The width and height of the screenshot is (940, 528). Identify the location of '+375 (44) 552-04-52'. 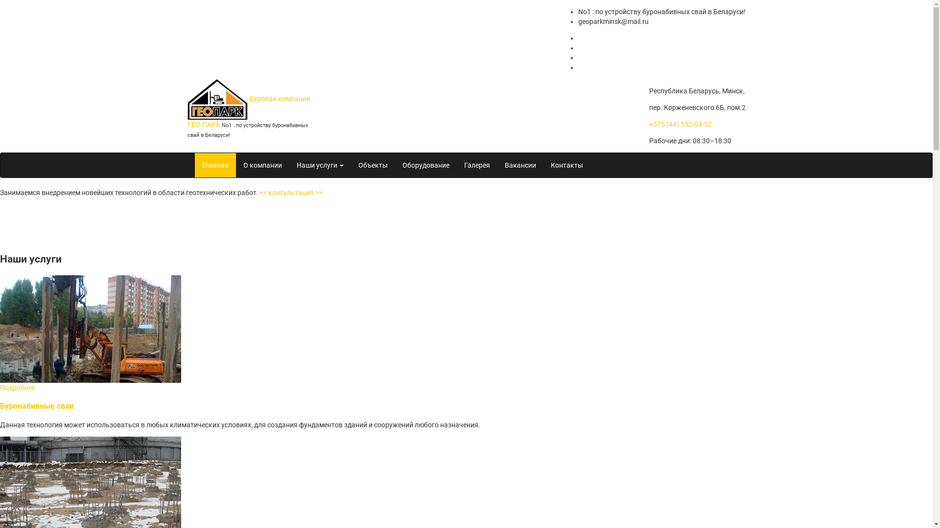
(680, 124).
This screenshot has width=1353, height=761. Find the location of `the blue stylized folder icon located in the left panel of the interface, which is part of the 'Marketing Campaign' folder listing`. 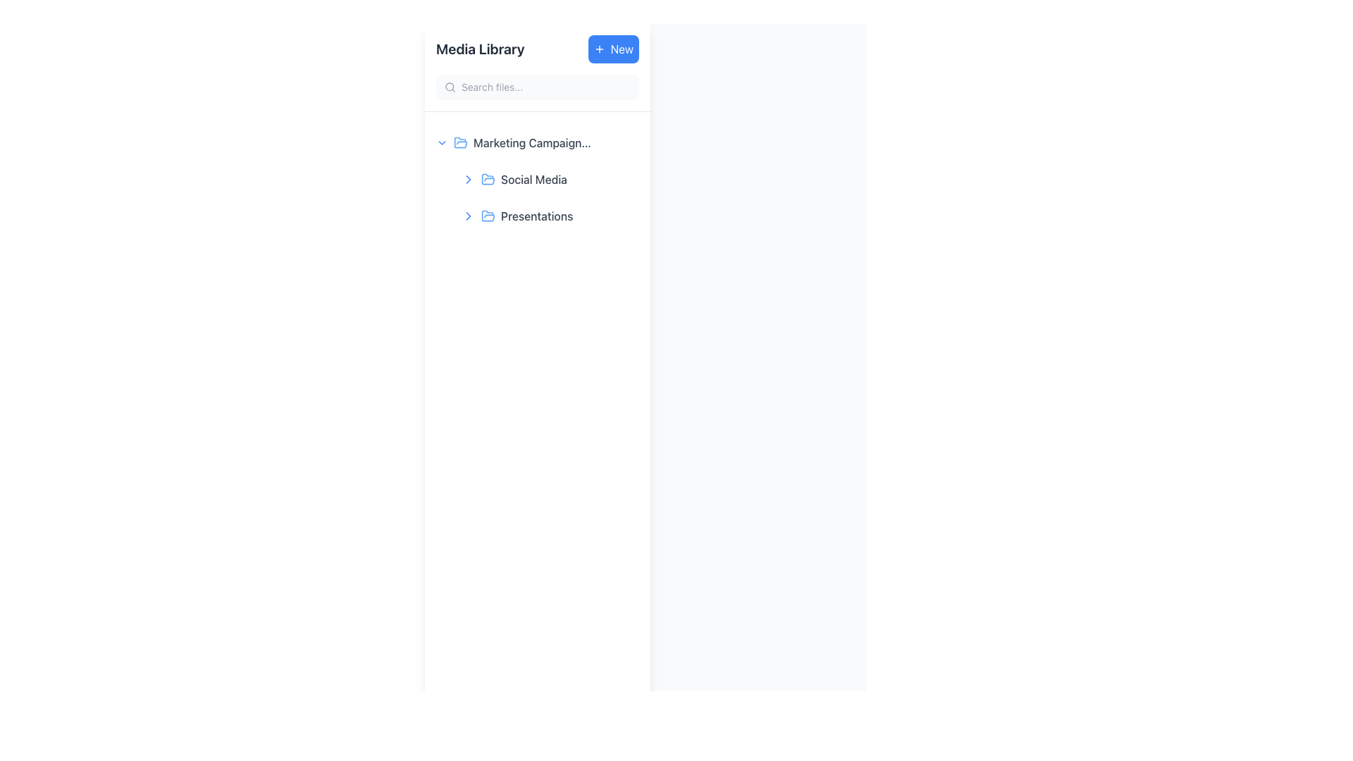

the blue stylized folder icon located in the left panel of the interface, which is part of the 'Marketing Campaign' folder listing is located at coordinates (460, 142).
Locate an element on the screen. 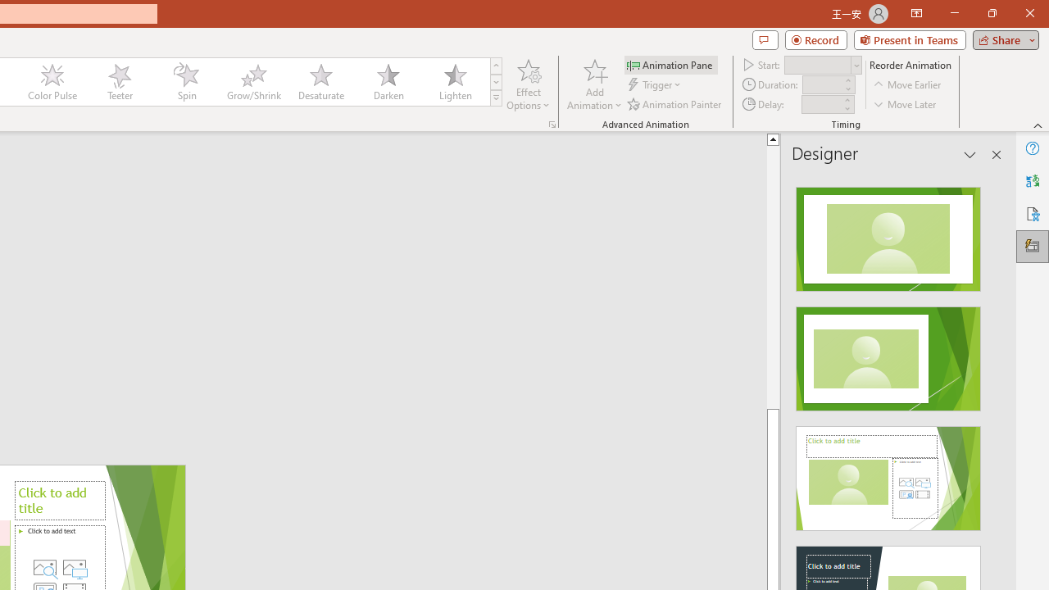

•••••

- SET PROBLEM
Copy out these lines word for word, leaving out the pictures.

- EXPECTED ANSWER
The width and height of the screenshot is (940, 528). Identify the location of '+375 (44) 552-04-52'. 
(680, 124).
This screenshot has width=1353, height=761. Find the location of `the blue stylized folder icon located in the left panel of the interface, which is part of the 'Marketing Campaign' folder listing`. 

the blue stylized folder icon located in the left panel of the interface, which is part of the 'Marketing Campaign' folder listing is located at coordinates (460, 142).
Locate an element on the screen. 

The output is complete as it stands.